Here are some other examples.
- This article says that a gun-control group would spend $25 million during the election. What they didn’t do is divide this by total political spending to indicate how influential the group is.
- A third article writes that 8,124 Americans were killed with guns in 2014, which is largely irrelevant regarding whether we should have stricter gun control. To answer this question, we actually need to know is how many fewer deaths a particular piece of legislation is estimated to prevent compared to the number of people who could no longer own guns. This ratio is what we should be talking about. [This same article later makes a correlation implies causation argument, but I digress…] Alternatively, we can do what I’ve done and try to compute the externality per gun.
Why This Matters
A reasonable criticism of this post is that these statistics aren’t the whole article, and that the question is whether the statistics were used ideally, but whether they improved the article. Isn’t it better to use statistics somewhat tangentially that to not use them at all? I disagree with that idea. I believe that these tangential uses of statistics are nearly as bad as using false statistics. In both cases, these numbers
- make people feel the article is more object than it really is, and therefore makes them more certain of its conclusions than they should be
- make people distrust statistics in general, because they start to realize that someone can find a statistic to support anything
The second point bears elaborating on. People are right to generally distrust statistics. Recall that something is evidence for my theory if (and only if) it’s more likely to happen if my theory is true than if my theory is false. Using this definition, statistics are generally not evidence, because I can find statistics consistent with my narrative almost regardless of what my narrative is.
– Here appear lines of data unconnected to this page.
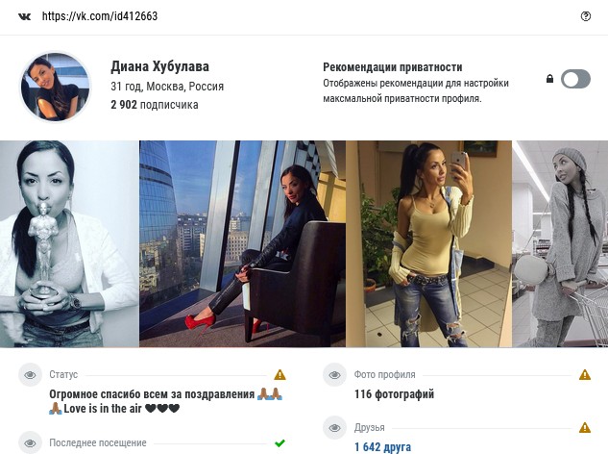Open the help question mark icon
The height and width of the screenshot is (454, 608).
[x=586, y=16]
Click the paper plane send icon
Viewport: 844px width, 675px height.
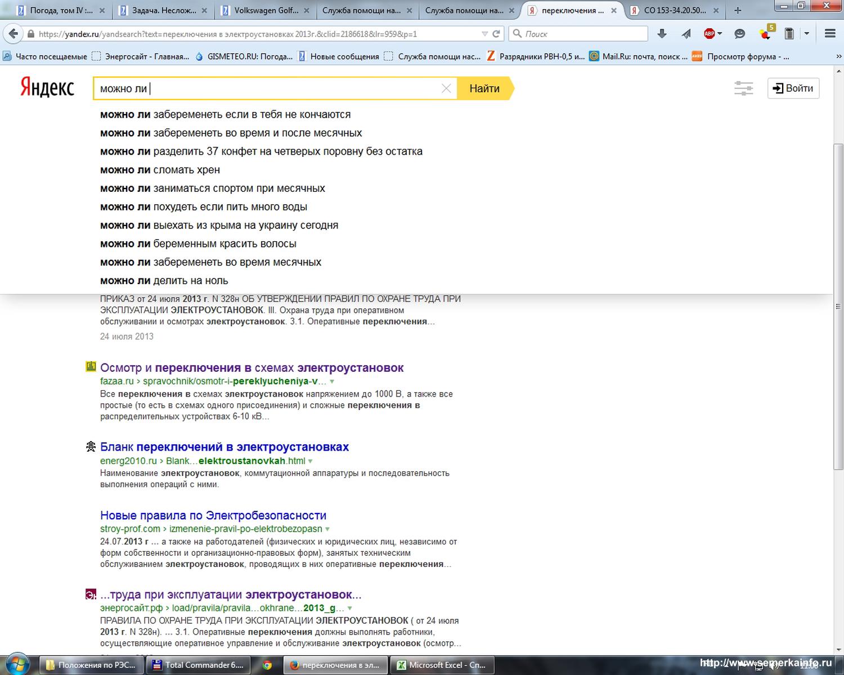(x=686, y=34)
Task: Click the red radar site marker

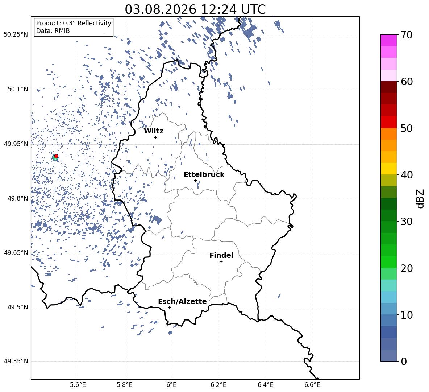Action: (x=56, y=156)
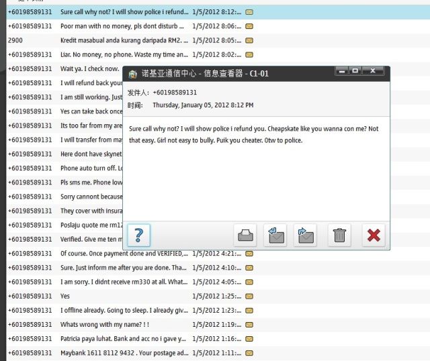Click the message body text in viewer

pyautogui.click(x=254, y=134)
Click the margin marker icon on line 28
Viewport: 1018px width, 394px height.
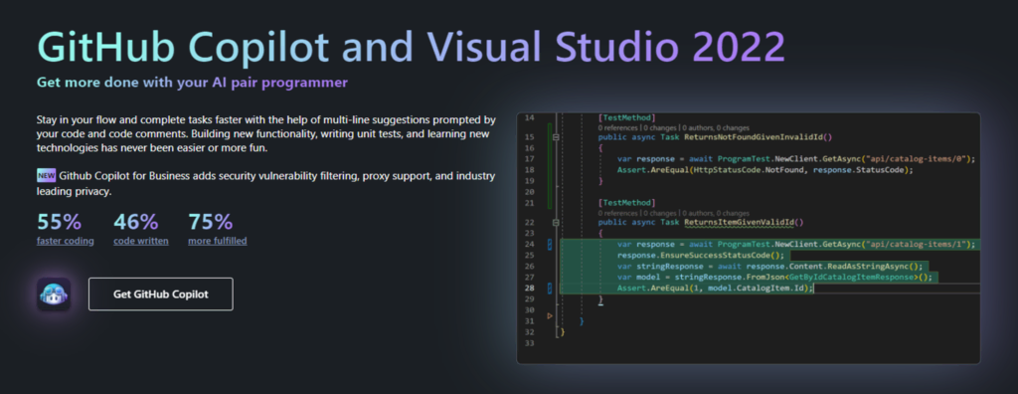click(x=550, y=288)
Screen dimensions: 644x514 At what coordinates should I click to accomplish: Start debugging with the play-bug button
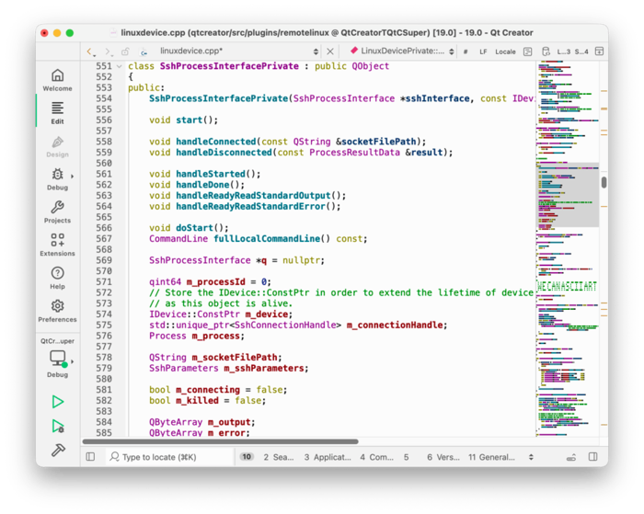(x=58, y=427)
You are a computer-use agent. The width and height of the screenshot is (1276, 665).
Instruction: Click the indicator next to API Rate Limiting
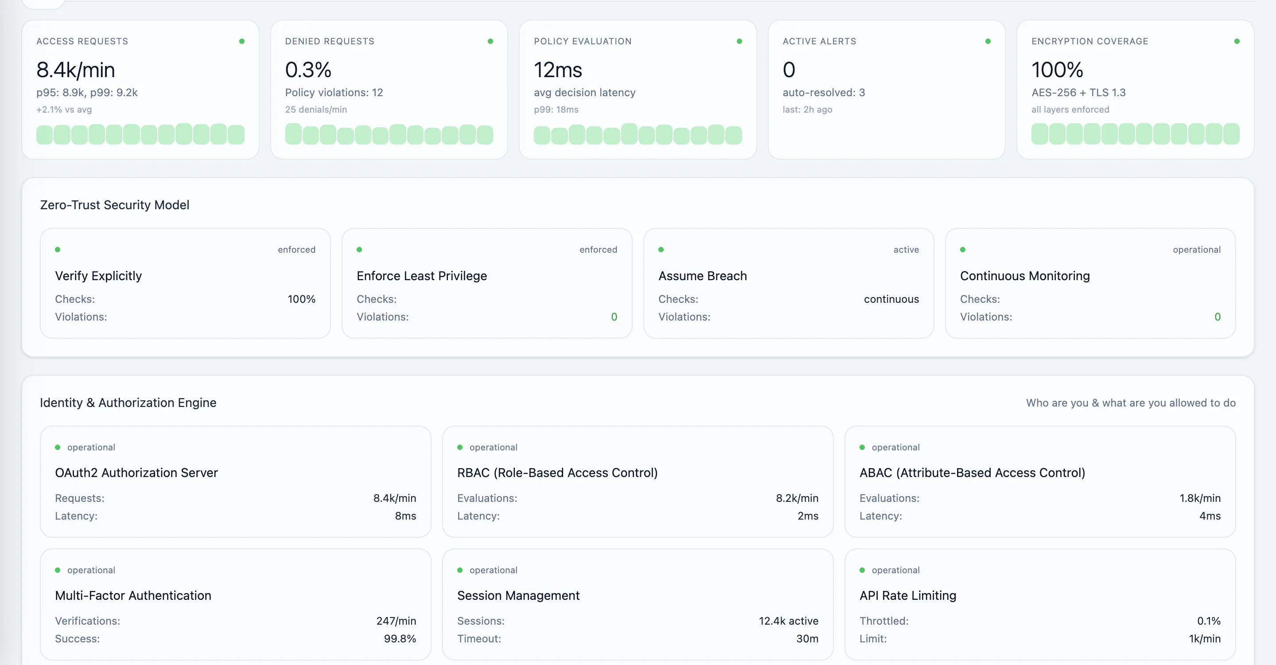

However, this, in my opinion, causes people to throw the baby out with the bathwater. As a reasonably quantitate person can discern relevant from irrelevant statistics, they should be able to use the former as extremely useful evidence, while discarding the latter as irrelevant. Readers should be more discerning in sorting useful statistics from useless ones, even while writers should be more discerning over what statistics they use in the first place. And, this moral doesn’t just apply to statistics. It’s easy to give arguments that sound strong but aren’t actually strong.
Statistics can be extremely useful in shedding light on an issue, and can often cut to the heart of the matter in a falsifiable way – something that’s usually difficult using purely qualitative analysis. But they’re useful in the same way a knife is: invaluable when used correctly, but harmful when misused - whether intentionally or not.